MR susceptibility studies have suggested that MRI may not only overestimate the hypointensity on T2 or other imaging modalities
40 but also the number of iron-labeled NSCs seen on MR could be an over-representation of the actual number of NSCs present
9, 41. In our study we observed greater MRI hypointensities than that seen with Prussian Blue staining and future histological studies will need to be correlated to the loss of MR signal. The return of NSC volume to control levels could be the result of numerous processes, including: (i) loss of detection limits by MRI, (ii) migration of NSC-derived cells away from the region of initial integration, and (iii) discharge (and hence loss) of iron particles during proliferation and/or cell death.. While other potential explanations remain plausible, the most likely explanation is that the system prunes cells over time that are no longer necessary for the repair process and/or have not made synaptic connections or have simply become senescent. Stereological criteria were utilized to determine cellular densities from MR-based images, similar to those from histological results
42, 43.
Monitoring migration over long time periods
Using MRI, it was possible to calculate the
speed at which these NSCs migrate in the injured neonatal brain
6, 44–46. Migration occurred within 4–10 days at ~100–125 μm/day. This rate is almost double that seen in adult brains
47–49, information that is important for planning newborn stem cell-based trials. Given that it is widely acknowledged that a relatively narrow “window-of-opportunity” for neuroprotection or neural repair exists after ischemic injury – typically within the first 10 days – it is significant that potentially reparative NSCs might engage the injury site more quickly and in greater numbers within that “window” in the developing than in the adult brain. Water content is higher and tissue density/compactness lower in the developing mammalian brain and may provide less of a structural barrier to cell movement within parenchymal tissues
50, 51. Knowledge of such a tempo may provide guidance as to how often and when to monitor for adverse events.
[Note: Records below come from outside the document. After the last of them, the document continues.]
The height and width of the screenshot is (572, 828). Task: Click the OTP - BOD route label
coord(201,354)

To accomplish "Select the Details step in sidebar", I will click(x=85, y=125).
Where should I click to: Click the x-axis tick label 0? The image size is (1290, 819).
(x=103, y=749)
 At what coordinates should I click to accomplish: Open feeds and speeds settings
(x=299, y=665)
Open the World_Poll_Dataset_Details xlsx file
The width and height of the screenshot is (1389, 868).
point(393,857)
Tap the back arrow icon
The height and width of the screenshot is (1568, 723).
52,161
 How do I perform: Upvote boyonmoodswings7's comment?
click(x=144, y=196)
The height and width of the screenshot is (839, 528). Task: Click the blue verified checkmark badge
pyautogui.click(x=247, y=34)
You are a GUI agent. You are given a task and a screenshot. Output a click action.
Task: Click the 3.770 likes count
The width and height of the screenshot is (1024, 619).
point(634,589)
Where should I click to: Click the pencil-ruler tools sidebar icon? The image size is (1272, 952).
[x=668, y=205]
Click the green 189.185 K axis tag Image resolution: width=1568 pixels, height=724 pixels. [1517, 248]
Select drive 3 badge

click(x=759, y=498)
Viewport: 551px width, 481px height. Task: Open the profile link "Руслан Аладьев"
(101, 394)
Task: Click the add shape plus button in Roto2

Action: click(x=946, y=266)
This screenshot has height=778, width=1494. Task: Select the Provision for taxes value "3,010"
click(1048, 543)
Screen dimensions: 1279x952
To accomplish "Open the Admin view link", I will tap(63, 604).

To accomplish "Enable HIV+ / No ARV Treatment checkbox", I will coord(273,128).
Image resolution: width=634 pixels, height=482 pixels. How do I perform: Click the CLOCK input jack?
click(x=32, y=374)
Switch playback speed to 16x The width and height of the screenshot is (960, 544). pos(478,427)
Monitoring proliferation over long time periods
One of our more useful (and novel) findings is that the volume of T2 hypo-intensities could provide a real-time
non-invasive surrogate measure for cell proliferation by calculating a “proliferation index” (CPI). These inferences were entirely consistent with the known dynamics of BrdU incorporation using the same mNSCs implanted in the same manner in the same newborn mouse RVM HII model
7. Such monitoring will be critical during any clinical use of NSCs.
NSC viability and location
Another important consideration is the early loss of a portion of NSCs after implantation. Several studies have suggested that up to 50% of implanted cells may be lost
11, 52, 53 via toxic inflammatory molecules, free radicals, excess intracellular calcium and excess extracellular glutamate in response to the initial injury
54. However, when implanted during the proper post-injury interval, NSCs appear to survive and flourish. Our data suggest that MRI might be used to ascertain the appropriate time points for implantation following injury.